Atividade física protege saúde mental
Para Drauzio Varela, as pessoas precisam criar mecanismos de defesa da própria saúde e conseguir se desvencilhar da Fomo (fear of missing out – medo de ficar de fora, em inglês), aquela ansiedade de não estar em dia com a angústia que a multitarefa e a conexão permanente impõem, tanto à saúde física quanto mental.
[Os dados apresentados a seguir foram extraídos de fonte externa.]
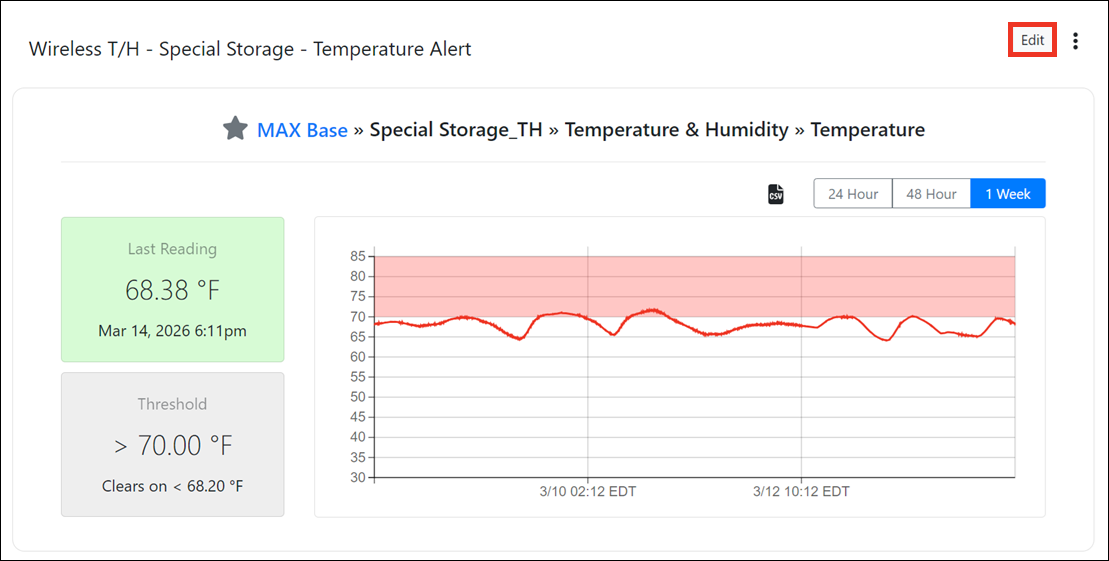The height and width of the screenshot is (561, 1109).
Task: Click the Edit button
Action: 1032,40
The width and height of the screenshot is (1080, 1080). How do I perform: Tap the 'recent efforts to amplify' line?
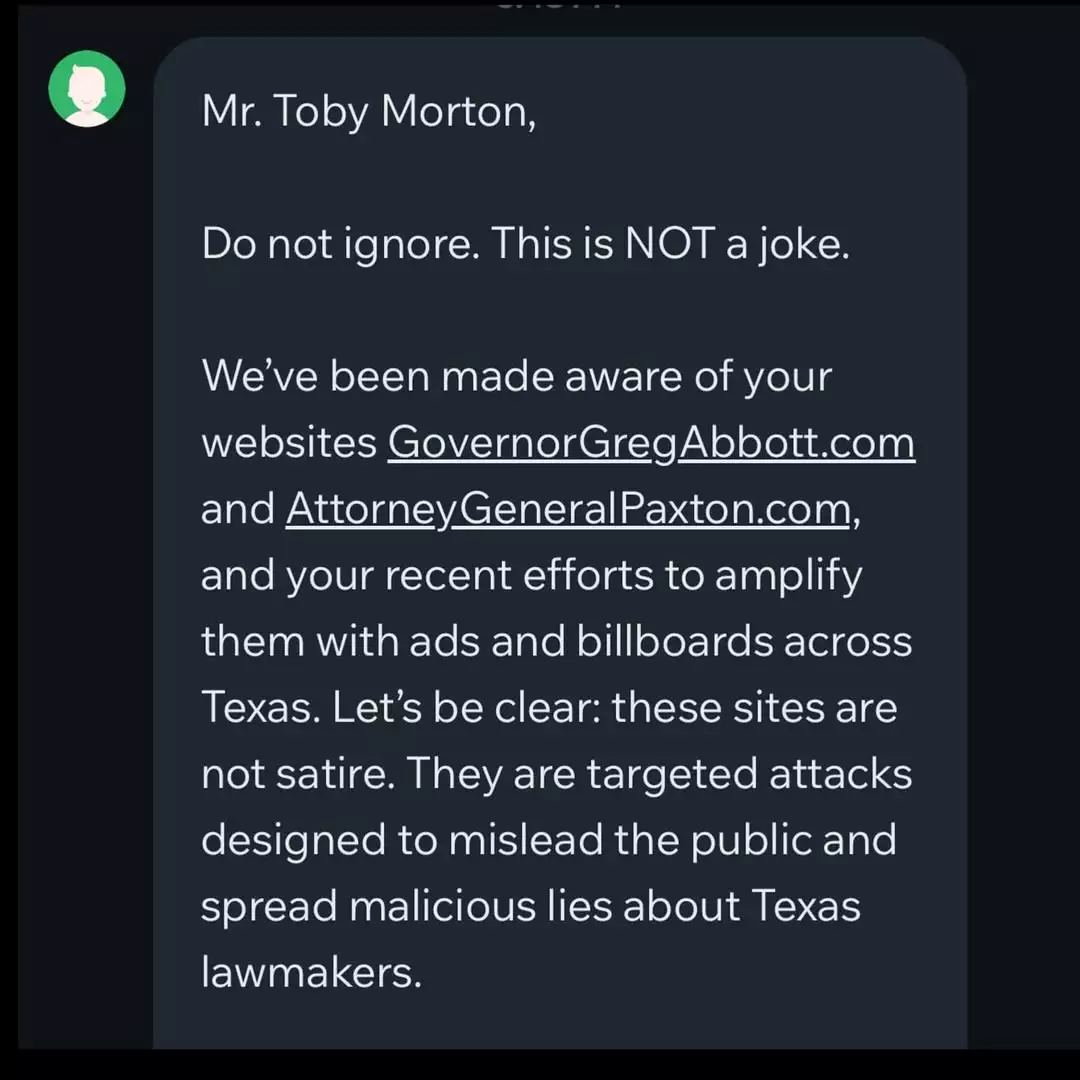[x=531, y=575]
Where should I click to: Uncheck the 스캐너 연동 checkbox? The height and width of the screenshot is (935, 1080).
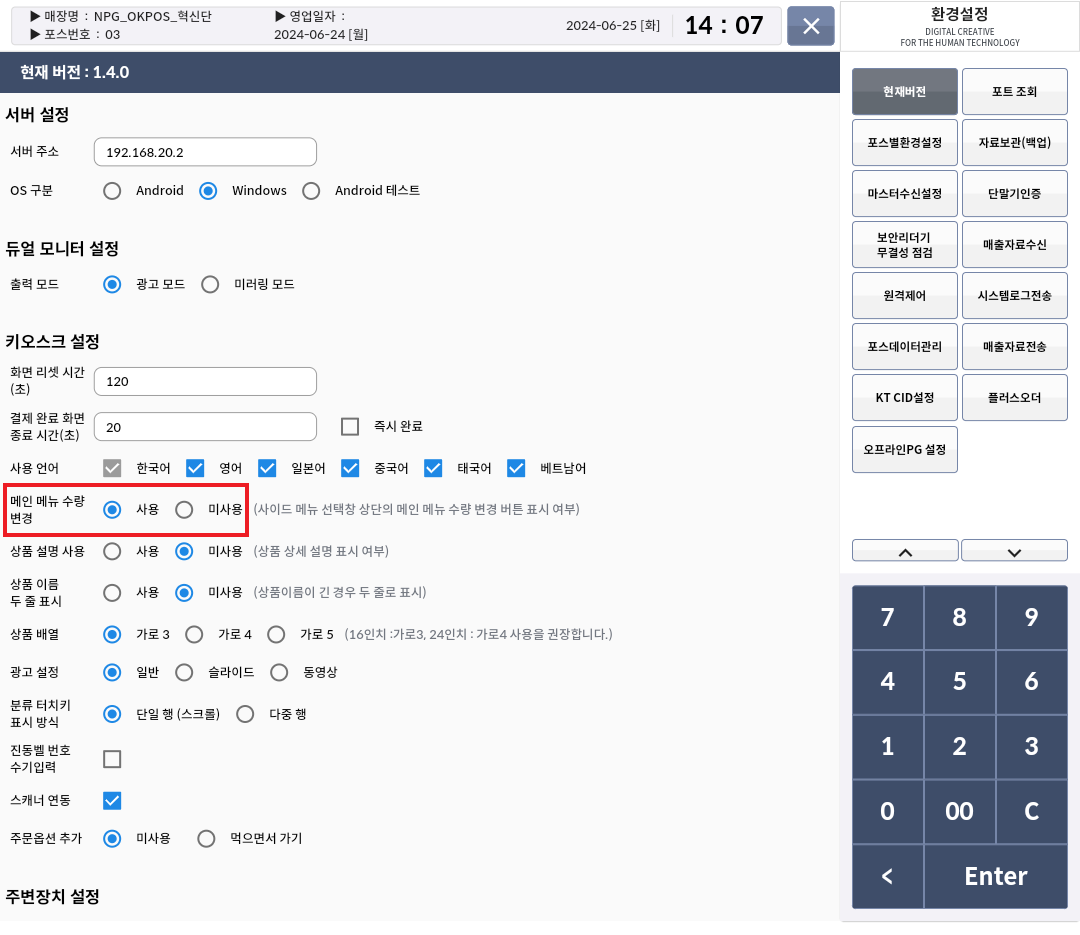pos(112,801)
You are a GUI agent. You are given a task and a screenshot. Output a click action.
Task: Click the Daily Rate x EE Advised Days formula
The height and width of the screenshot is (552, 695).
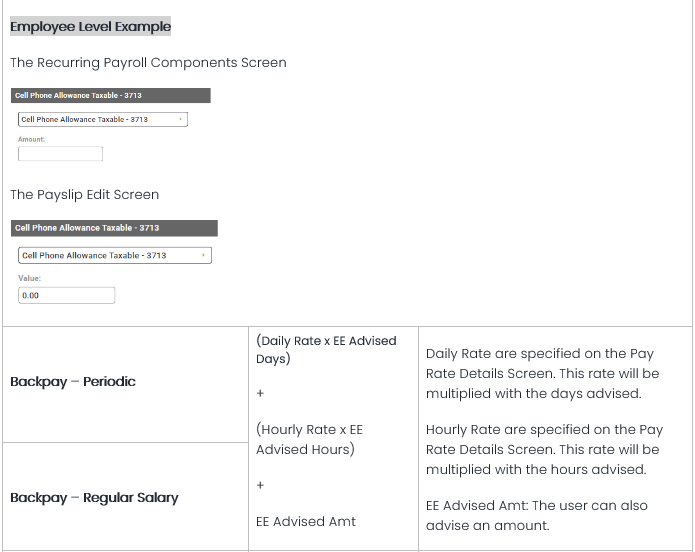tap(326, 349)
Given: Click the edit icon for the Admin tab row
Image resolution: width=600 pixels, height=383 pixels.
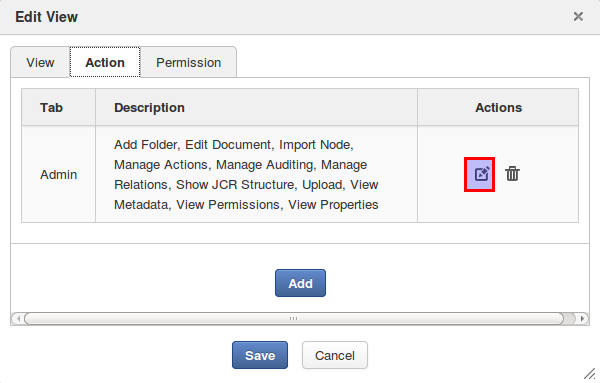Looking at the screenshot, I should pyautogui.click(x=479, y=174).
A principal sugestão dele é a atividade física. Corredor desde os 50 anos, Drauzio bateu um recorde agora em outubro, aos 79, ele foi reconhecido com a medalha Seis Estrelas, honraria dada a quem completa as seis maiores e mais renomadas maratonas mundiais. “Qual a saída para viver desse jeito? Aqui eu achei e saí correndo”, brinca.
“O corpo é o bem mais importante que você tem. É preciso separar um tempo para conviver com os amigos, com a família, e para a atividade física. O corpo humano foi feito para o movimento. O exercício libera substâncias químicas que agem no sistema nervoso. Além do prazer, provocam relaxamento, não é só sobre saúde física, mas também mental”, ressalta Drauzio Varela.
“Com atividade física, tudo fica mais fácil. Os problemas continuam os mesmos, mas a forma de lidar com o estresse muda”, assegura Drauzio Varela.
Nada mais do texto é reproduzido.